True Detective, “Down Will Come”

When the critics took a look at the first three episodes of True Detective that HBO handed to them, they generally concluded that it would be a story where the characters develop and confront their problems. Because it was set in the present, these characters’ pasts were going to give way, at some point, to something happening in the future. Each investigator looked like they were wallowing in something. Dwelling over old stuff. Still scarred from old wounds. But they also looked like they could move past them. There was just enough that was wrong, and just enough that was right in them, that they could do something more. You saw the hope that was left in them. And the positive LA culture around them only made their problems seem self-imposed, as if they were downers that could, with a slightly more chipper attitude, turn things around. This episode, Paul’s old boyfriend tells him that “all you have to do is just let go,” i.e. stop being so controlling and accept himself. It generally seemed like that was all that had to happen for stuff to turn up roses. Roses, at any rate, were in the picture—we weren’t anywhere so bleak where that hope was completely shut off and shut down.

Well, it turns out LA is in fact a fairly bleak place. Last week I myself told the show that it needed to pick up the pace on developments if it were going to portray any significant changes in these characters. But I, like many people, might have missed the point. This isn’t a show that is dwelling in the past and will move forward into the present, like the last series. This is a show that is going to delve even deeper into the past, plunge its characters even more into self-loathing, and to try and solve a mystery that happened not in the present but long ago. No one is moving on from what ails them. Everybody involved is going to meet their fate and be driven to their doom not moving forward, but in moving back. We’re going to get a lot of destruction. And whoever is left will not be because they triumphed over anything. It will be because they survived something catastrophic. Just like at the end of this episode, when Ani’s mission to capture a key lead ends in a massive failure and a clusterfuck of a shootout. The three investigators make it out alive, but not many more people do, and “alive” is about as good as anybody will be said to be doing by the show’s close.

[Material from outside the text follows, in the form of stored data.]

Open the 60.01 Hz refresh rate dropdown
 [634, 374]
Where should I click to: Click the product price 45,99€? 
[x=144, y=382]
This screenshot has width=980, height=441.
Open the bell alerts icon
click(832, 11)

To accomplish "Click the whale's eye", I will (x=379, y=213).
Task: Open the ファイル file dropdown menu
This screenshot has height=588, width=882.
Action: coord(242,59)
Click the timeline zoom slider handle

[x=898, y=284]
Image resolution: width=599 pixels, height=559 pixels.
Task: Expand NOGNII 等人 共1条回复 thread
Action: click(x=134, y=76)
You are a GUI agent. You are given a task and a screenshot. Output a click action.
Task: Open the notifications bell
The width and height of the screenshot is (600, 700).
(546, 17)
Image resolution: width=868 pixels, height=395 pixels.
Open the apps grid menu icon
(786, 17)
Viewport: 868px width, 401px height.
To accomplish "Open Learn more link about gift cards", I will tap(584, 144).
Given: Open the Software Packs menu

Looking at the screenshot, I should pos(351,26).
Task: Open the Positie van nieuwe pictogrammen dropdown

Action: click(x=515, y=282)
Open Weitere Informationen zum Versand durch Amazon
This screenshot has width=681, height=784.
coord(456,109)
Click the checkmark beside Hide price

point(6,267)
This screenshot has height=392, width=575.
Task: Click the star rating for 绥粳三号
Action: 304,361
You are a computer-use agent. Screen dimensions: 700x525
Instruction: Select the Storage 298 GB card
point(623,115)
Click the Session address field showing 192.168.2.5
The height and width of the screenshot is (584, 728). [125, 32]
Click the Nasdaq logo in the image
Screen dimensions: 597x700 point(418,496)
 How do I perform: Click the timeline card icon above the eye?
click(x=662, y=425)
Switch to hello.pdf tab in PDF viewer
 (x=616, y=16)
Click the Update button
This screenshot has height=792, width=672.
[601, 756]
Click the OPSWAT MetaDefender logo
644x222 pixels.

That sounds dark and interesting, just as serious as the show would like things to be. It remains to be seen whether the producers True Detective can actually pull this off, and I don’t think it will ever pull it off to the extent that they wants to. The show carries itself way too seriously, sees its darkness as a mission against the unseriousness of other television. There’s nothing to be said for this type of indignant intensity and self-righteousness other than what it does by accident, which was apparently everything great in the last season. But you have to admit this is a more compelling direction for the show to be going than the one we were stuck in, and it certainly made this episode interesting to watch. Everyone seemed to be actually moving forward in their dealing with their wounds—sort of—and even we were getting somewhere in the case. And then it all blew up. And everything that looked like progress was really the impulsiveness of self-destructive patterns asserting themselves again.

There is, after all, an energy to the repression, an energy and even a perverse appeal that attends self-destructiveness. What this episode reminded you of was that this delusional enthusiasm was hounding these characters just as much as their depression—indeed was the reason for the latter. This is so from the moment we wake up with Paul in the apartment of his former overseas lover. It’s right there as he pushes the guy away and gets in a cab. They apparently had a nice evening together, though he doesn’t remember it. Instead, he doesn’t decide to face anything, cries, and looks around to be saved from himself. There is real pain there, and coming to confront what he is dealing with is surely difficult. But then again he’s not really confronting it. Neither does he confront anything when he gets dropped off where his motorcycle was—only to find it stolen—and wanders to his hotel to find the media there. He doesn’t say anything to them, doesn’t push past them, get to his room, and clean himself up. He just gets swarmed and literally runs away, down the block. He calls Ray for help, who comes to pick him up. His protestations of love to his girlfriend later in the episode when she tells him she is pregnant were the very image of desperation. These supposed developments in his life are only putting him further in a hole, it turns out, and if in his depression he realizes how deep this hole is, when he’s out of it he keeps on making the same mistakes.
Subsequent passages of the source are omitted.